INTRODUCTION

In Bangladesh, each year about 20,000 women die from pregnancy related causes. At least one-fifth of these deaths is caused by induced abortion, a problem that could be tackled quite significantly through good quality reproductive health care. Needless to mention, in Bangladesh abortion complications have adverse effects on public health in terms of premature deaths, illness, injuries, and impaired fertility, on the one hand, and on economic conditions of the affected families in terms of cost of emergency treatment, purchase of medicines etc., on the other. However, this gloomy situation with respect to women health could not be expected to continue for long and hence the efforts of the country's health sector to deal with the situation through various means and measures. In this respect, there is no gainsaying that Bangladesh Health and Family Planning Proqgram has made remarkable progress over the last two decades in the domain of women's health. This is testified by certain facts i.e., fertility transition, success of immunization program, CPR at 54% level, and the decline in TFR from 6.3 in 1971-75 to 3.3 in 1999-2000 (National Strategy for Maternal Health, 2001).

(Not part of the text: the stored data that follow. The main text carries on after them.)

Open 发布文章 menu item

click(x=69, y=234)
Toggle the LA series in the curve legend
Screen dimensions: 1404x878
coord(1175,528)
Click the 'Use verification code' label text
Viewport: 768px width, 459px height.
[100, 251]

With the current ratio of 3 maternal death per 1000 live births, it is about 100 times higher than that in the developed countries. The major causes of maternal death are post-partum hemorrhage, eclampsia, complications of abortion, concomitant medical causes, obstructed labour, and post-partum sepsis and violence. The World Health Organization (WHO) estimates that thousands of maternal deaths which occur every year in the countries of South Asia including Bangladesh, 14% of them are due to abortion (WHO, 1994).